Commenting on this progress, Andrew Freeman, Head of Medical Policy at GSK said:
“We can and do publicly disclose information about our clinical trials on our register. Disclosure is important but it’s not enough. The value of disclosing information can be significantly limited if the information is not readily accessible and usable. To that end, we recently clarified that the use of information on our register is unrestricted provided that it may not be used in applications by others for regulatory approval of a product.”
How to get involved in the meantime
If you’re keen to get involved in discussions with other OpenTrials users and open data fans, there are a number of ways you can do that while our core team is having a rest.
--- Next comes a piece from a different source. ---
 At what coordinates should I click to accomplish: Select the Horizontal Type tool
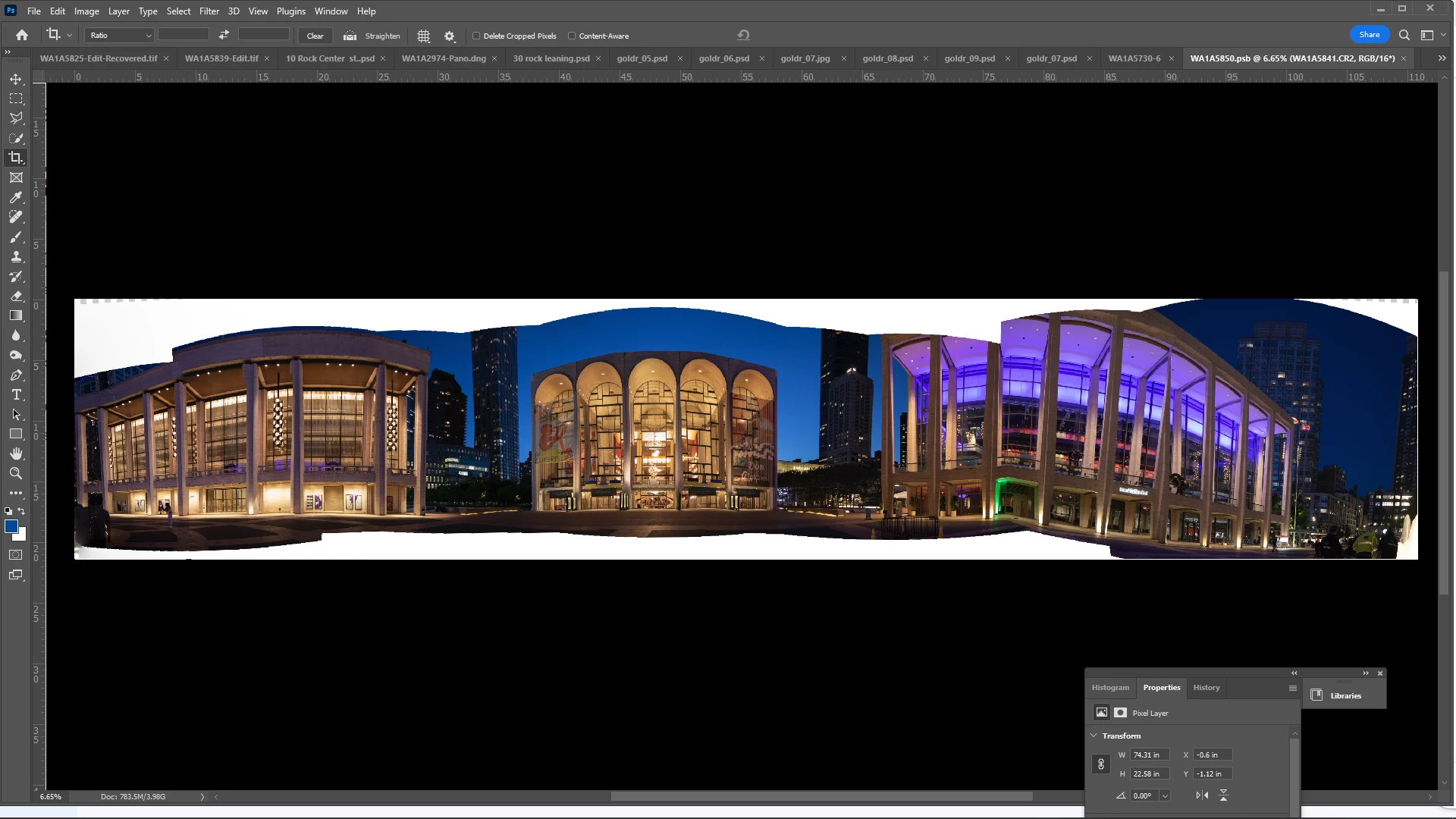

If you’re interested in looking at the bugs and feature requests we have (or want to file new ones!), take a look at our GitHub issues and feel free to comment on any with your insights. We also have a forum where you can discuss issues relating to OpenTrials, for instance if you know of a data source we might be interested in using, or a way of improving matches or cleaning the data. For the more technical amongst you, feel free to also contribute code and get involved in our Gitter chat room.
What we’ve been reading
And lastly, as it’s going to be a while until we’re in touch again, here’s a bumper crop of articles from the last few months:
Trial data transparency
- Journal editor calls for ‘culture change’ around clinical trial data
- EMA: Release of documents on two medicines temporarily halted
- Enhancing Transparency at the US Food and Drug Administration: Moving Beyond the 21st Century Cures Act
- Data Escrow and Clinical Trial Transparency
- Systematic drug repositioning through mining adverse event data in ClinicalTrials.gov
- Improving data transparency in clinical trials using blockchain smart contracts
- A metadata schema for data objects in clinical research
- Bias in the reporting of harms in clinical trials of second-generation antidepressants for depression and anxiety: A meta-analysis
- Spin in RCTs of anxiety medication with a positive primary outcome: a comparison of concerns expressed by the US FDA and in the published literature
- Why clinical trial outcomes fail to translate into benefits for patients
- An open source pharma roadmap
- Storm Warning: The Trial Disclosure Forecast for 2017
Signing out for now from the OpenTrials team at Open Knowledge International – see you on the other side!